- [What the task requires]: An exact copy of the entries below is required, with all pictures removed.

Material provided section start

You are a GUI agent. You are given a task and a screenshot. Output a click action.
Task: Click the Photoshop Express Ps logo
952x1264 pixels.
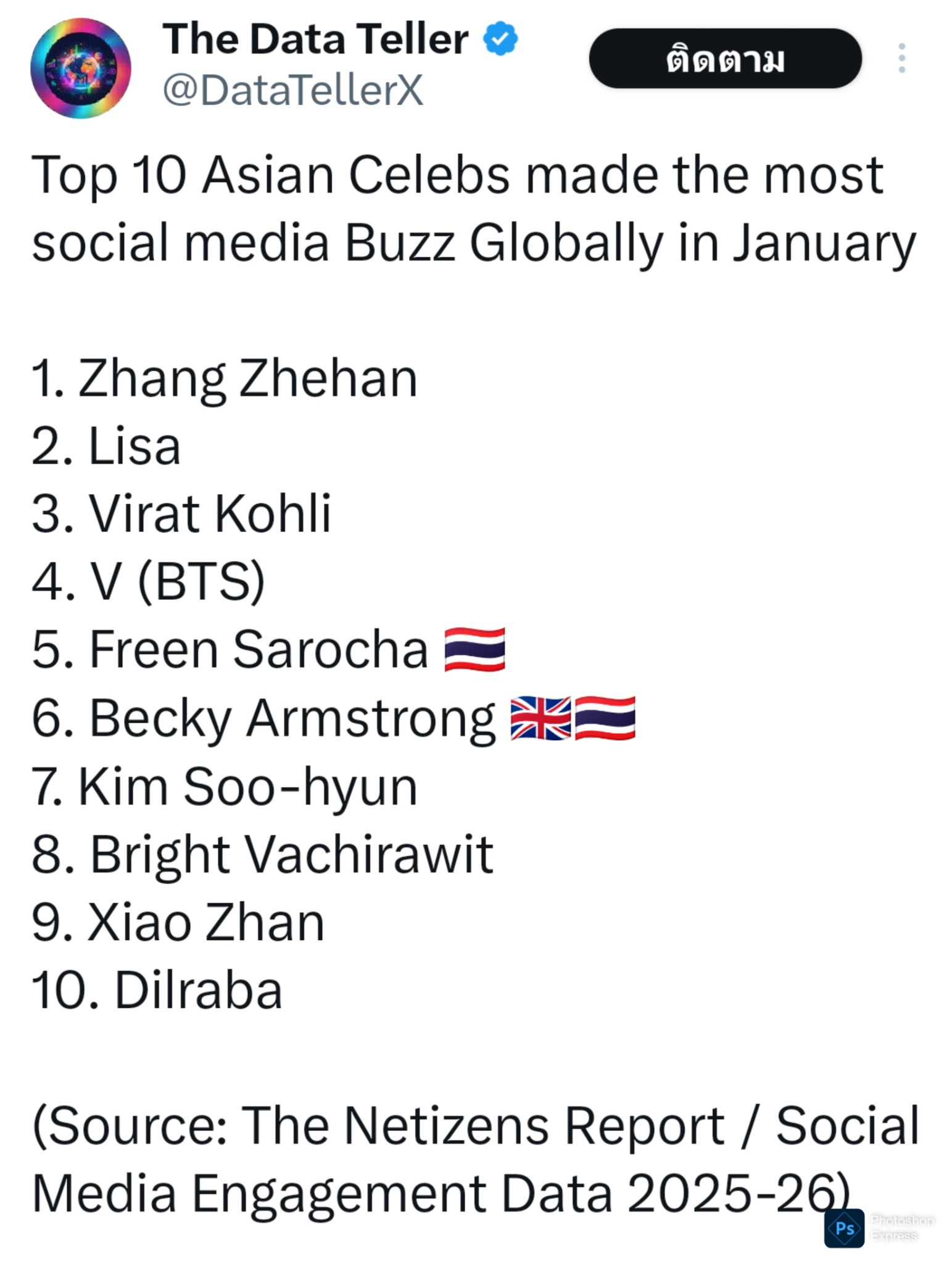click(x=844, y=1228)
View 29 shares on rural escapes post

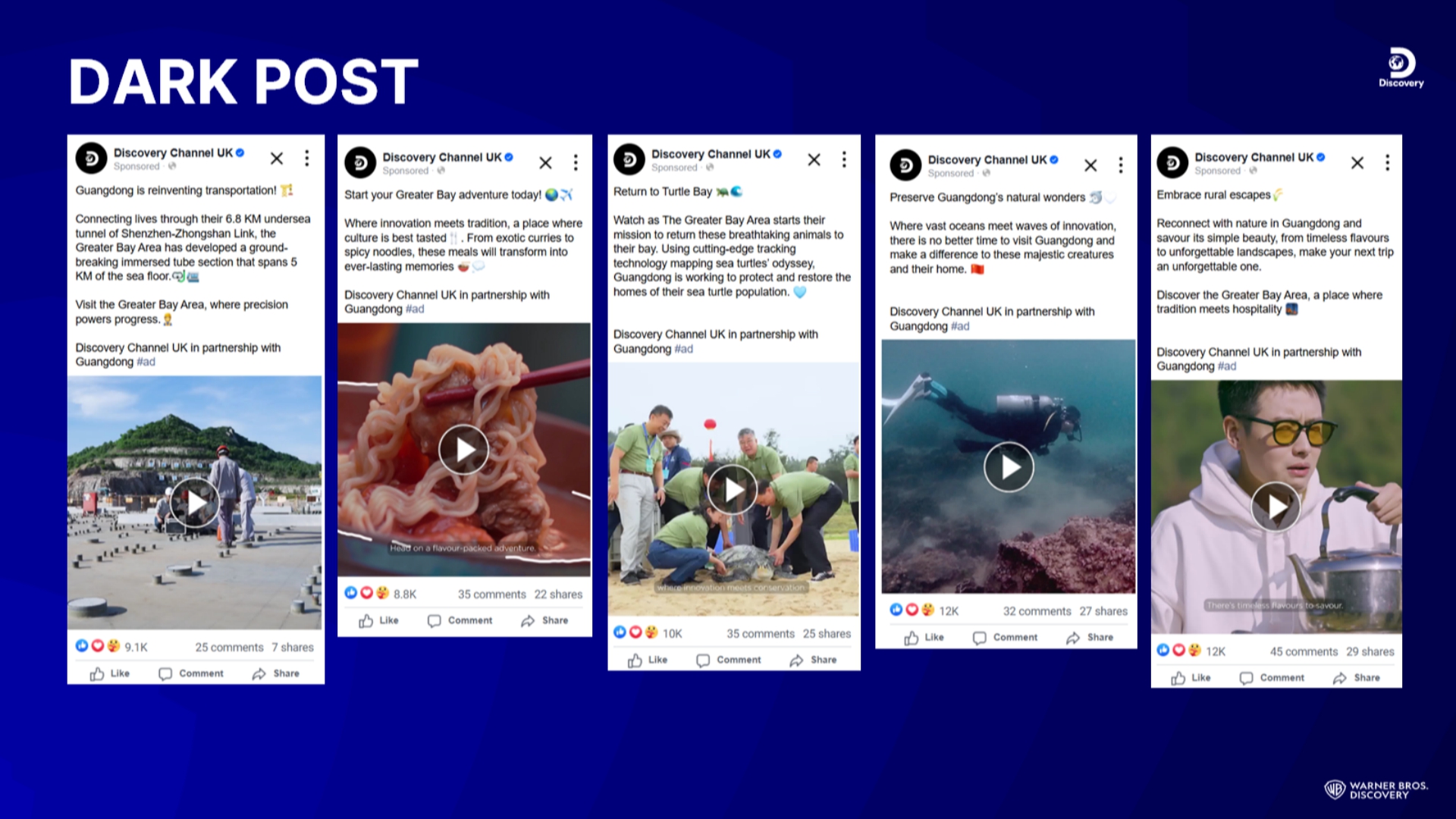(1370, 652)
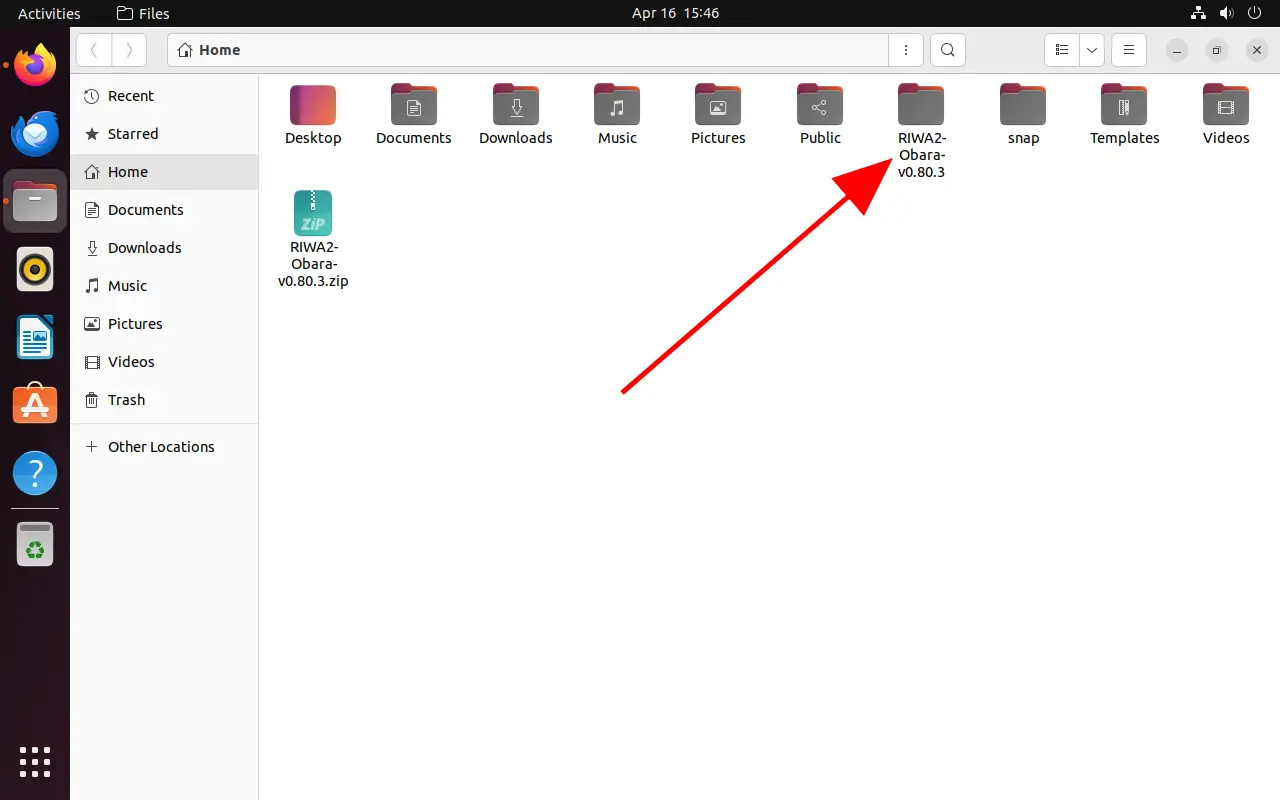Select Starred in the sidebar
Image resolution: width=1280 pixels, height=800 pixels.
[x=133, y=134]
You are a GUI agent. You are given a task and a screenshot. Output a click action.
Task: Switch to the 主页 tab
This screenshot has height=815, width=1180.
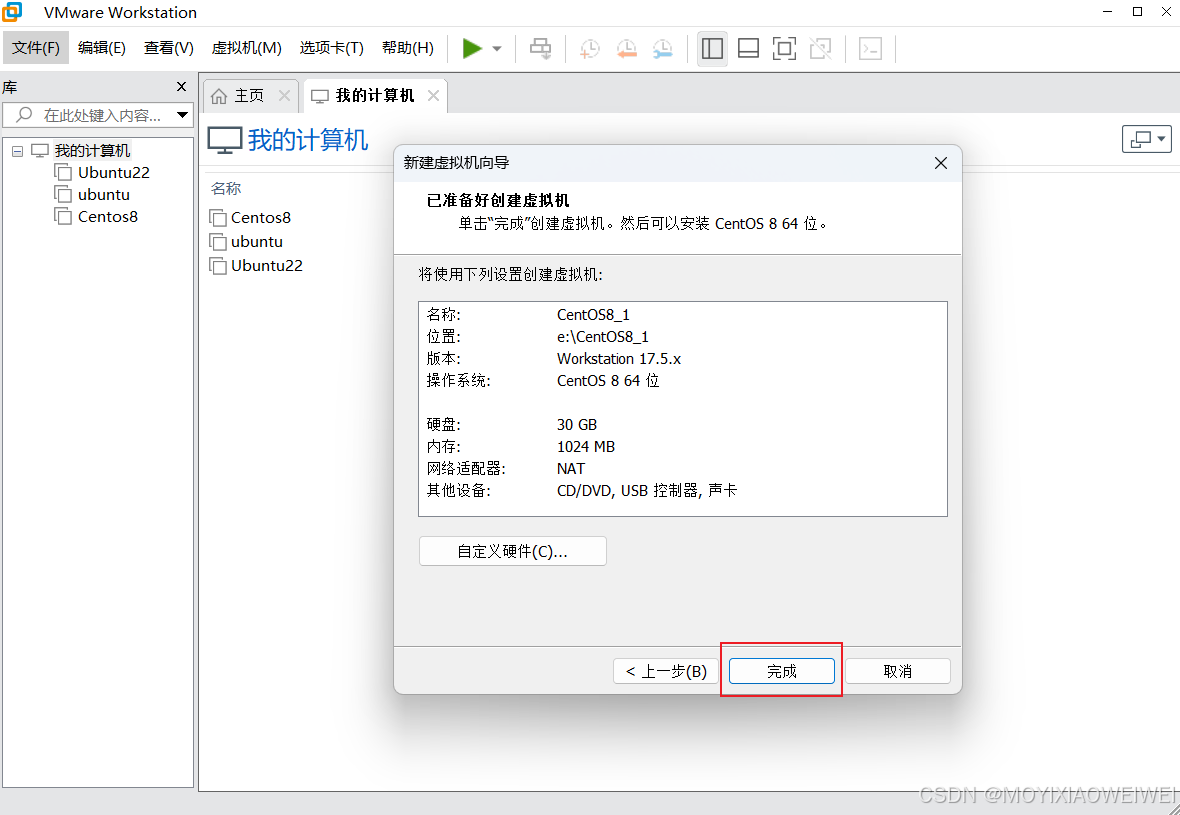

Material provided section end

- [Response to the task]:
You are a GUI agent. You are given a task and a screenshot. Output a click action.
Task: Click the Photoshop Express Ps logo
952x1264 pixels.
click(x=844, y=1228)
View 29 shares on rural escapes post

(1370, 652)
Select Starred in the sidebar
Image resolution: width=1280 pixels, height=800 pixels.
[x=133, y=134]
You are a GUI agent. You are given a task and a screenshot. Output a click action.
Task: Switch to the 主页 tab
This screenshot has height=815, width=1180.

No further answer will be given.